His efforts are supported by Poland itself.

In the aftermath of Nazi exterminating, Communist whitewashing and two decades of democracy, Poland is searching for its soul, and finding that it’s deeply Jewish. In some cases, individual Poles are discovering and celebrating their personal Jewish heritage.

Today’s Poland hosts Jewish community centers, schools, and plenty of preservation projects — including a new Museum of the History of Polish Jews, slated to open in 2011 on the site of the former Warsaw Ghetto. The museum includes a reconstructed “virtual shtetl” project that has Poles submitting artifacts about Jewish life in those small villages.

And Krakow boasts a Jewish Culture Festival that’s among the largest in Europe.

More than 200 events packed the nine-day program that had this city bumping the first week of July.
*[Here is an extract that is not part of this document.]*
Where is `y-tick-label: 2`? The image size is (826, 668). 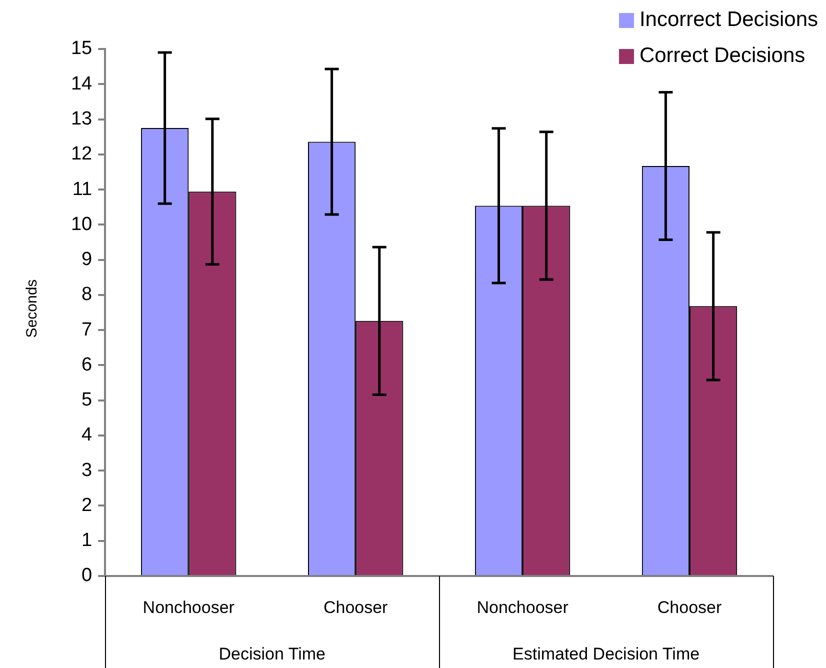
y-tick-label: 2 is located at coordinates (87, 505).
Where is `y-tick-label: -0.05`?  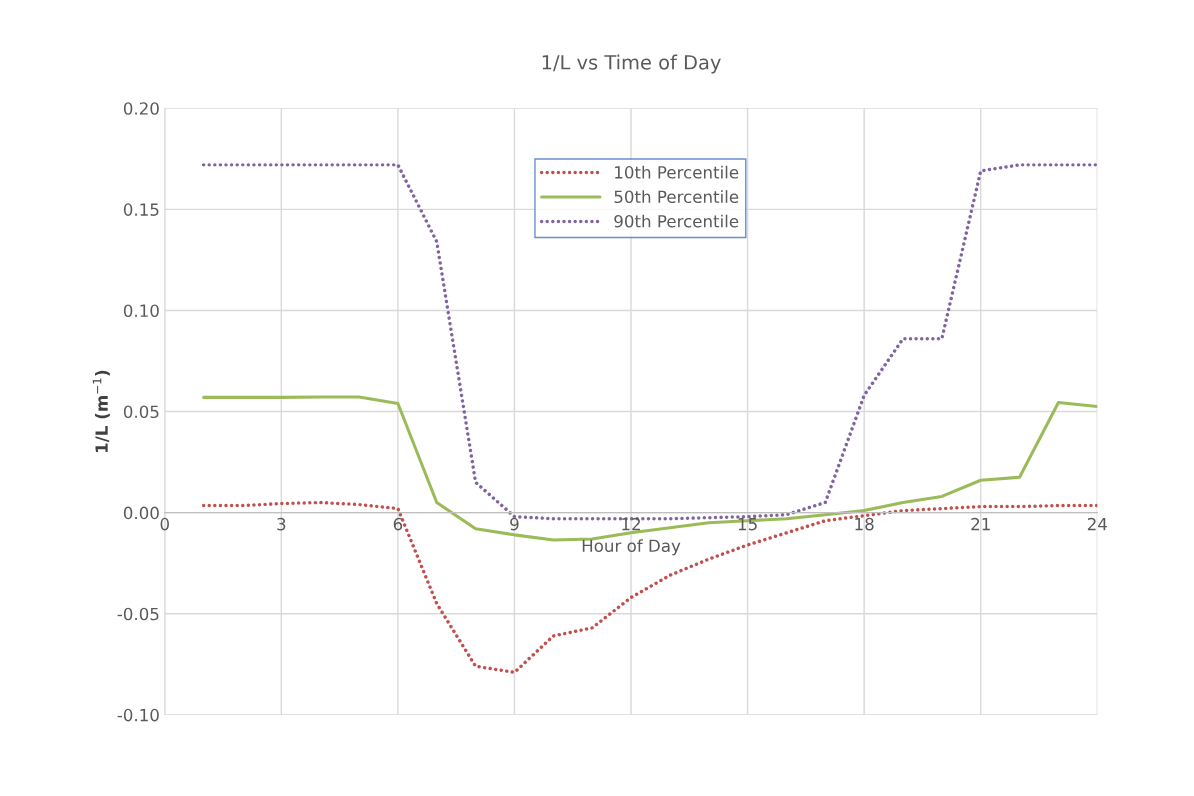 y-tick-label: -0.05 is located at coordinates (138, 614).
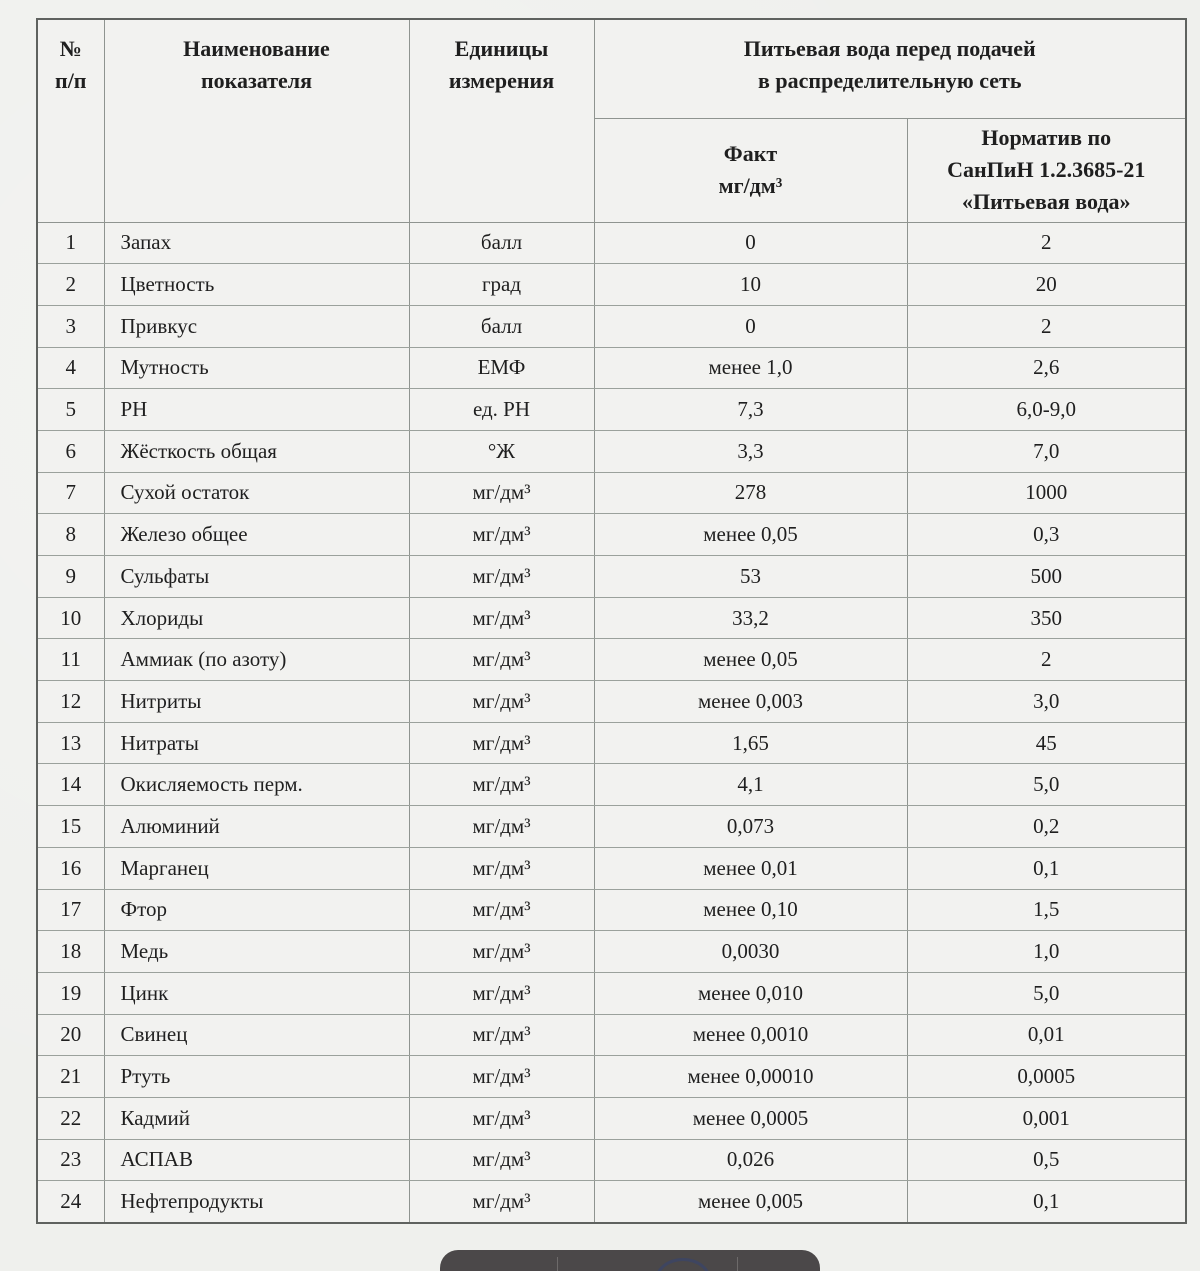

Advertised on blue banners draped across Krakow’s cobblestone streets, the festival drew some 30,000 guests, according to organizers. Most of them are not Jewish, while the entertainers mostly are, leading courses in Jewish cooking, Hebrew calligraphy, and performing concerts. The audience turned out in throngs for the festival finale, jamming the plaza of this city’s old Jewish quarter to hear Klezmer music and songs in Ladino, the language of Sephardic Jews.

In fact, the festival is such a big deal that when I entered a local shop in search of a disposable camera, the clerk explained they were all out: “Sorry, it’s the Jewish festival,” he said.


Now it was my turn to hike an eyebrow and wonder if I’d heard correctly.

This is Poland?

Before this trip, I had sized it up as the site for a pilgrimage to the concentration camps.

And I did see Auschwitz and Birkenau; in some way, I feel fortunate to have witnessed the crime scenes.

At Auschwitz, there were a group of squawking black birds overhead, and I wondered if they were singing or laughing, and what the prisoners would have made of them 60 years ago.

Inside brick barracks, glass cases housed gruesome displays — grey human hair and a sample of the tapestry it was weaved into, along with shoes, prosthetic devices and eyeglasses. I thought I might be sick to my stomach.

Birkenau was worse. Strictly a death camp, it held ashes and rubble, the eerie emptiness of tracks and mean, flimsy barracks.


We left these places for the nearby Auschwitz Jewish Center, which has a different mission — to tell the story of the town of Oswiecim before WWII. Renamed Auschwitz by the Nazis, it was one of many densely Jewish villages in Poland.

But this center, which opened in 2000, represents the story that’s beginning to be told more often as Poland pieces together its past and allows for a different future.

We saw glimpses of the future in a variety of places, like the revitalization of Polish culture and economy. Warsaw is actually lush — packed with parks — with a lovely, reconstructed Old Town. And Krakow, though the word sounds like something stuck in one’s throat, is as charming a city as you would find in old Europe. Its town square, lined with cafes, seems to embrace the city’s whole population at night for the European art of dining and people-watching.

And the picture of Poland, then and now, emerges in the joy of the Jewish Culture Festival and the preservation work for the Museum of the History of Polish Jews and Warsaw’s Jewish Historical Institute, and by the Poles — newly discovering their personal Jewish identities — at this city’s new Jewish Community Center.

The richness of Polish Jewish life before the war doesn’t lessen the pain of the Holocaust. But taken together, as these layered histories unfold, there’s a new way of seeing Poland, and for Jewish visitors — ourselves.